With people, our suffering can perhaps be amplified beyond the suffering that occurs in other animals because there are many ways to suffer, and they can combine. When an animal is chased, brought down and killed by a predator, it most likely experiences fear, then pain. The pain may last for a long time in some cases, such as when wolves eat a musk ox from the rear end while it's still alive, but the victim lacks any real understanding of what's happening to it. When people are attacked and killed though, there are amplifications of the suffering caused by the victim understanding the situation and knowing just how much they are losing. The many people who care deeply about that victim will also suffer because of this loss, and many will suffer deeply for many decades. This means that people need greater protection from morality, although when scores are being put to the degree of suffering caused by pain and fear to an animal victim and a human victim, those should be measured using the same scale, so in that regard these sentiences are being treated as equals.
There is nothing in morality that forces you to try to be happier - that is not its role, and if there was no suffering, morality would have no role at all. Both suffering and pleasure do provide us with purpose though, because one drives us to reduce it and the other drives us to increase it.

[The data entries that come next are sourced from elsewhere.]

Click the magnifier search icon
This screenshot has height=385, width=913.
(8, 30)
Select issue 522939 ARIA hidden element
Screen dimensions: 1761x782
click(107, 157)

Having said that though, morality does say that if you have the means to give someone an opportunity to increase their happiness at no cost to you or anyone else, you should give it to them, though this can also be viewed as something that would generate harm if they found out that you didn't offer it to them.
Clearly there is some amount of pleasure that outweighs some amount of suffering and makes it worth suffering in order to access pleasure, but that applies in cases where the sufferer also gains the pleasure, or an exchange takes place such that it works out that way on average for all the players. Where moral judgements have to give greater weight to suffering is where one person suffers to enable another person to access pleasure and where there's insufficient balancing of that by reversed situations.
It's really hard to turn morality into a clear rule, but it is possible to produce a method to derive it - you simply imagine yourself as being all the players in a situation and then try to make the decisions that give you the best time as all those people. So long as you weigh up all the harm and pleasure correctly, you will make moral decisions (although the "situation" actually has to involve the entire lifetimes of all the players, because if the same person always comes off worst, it won't be fair, and that's where the vast bulk of complexity comes in to make moral computations hard - you can't always crunch all the data, and the decision that looks best may change repeatedly the longer you go on crunching data).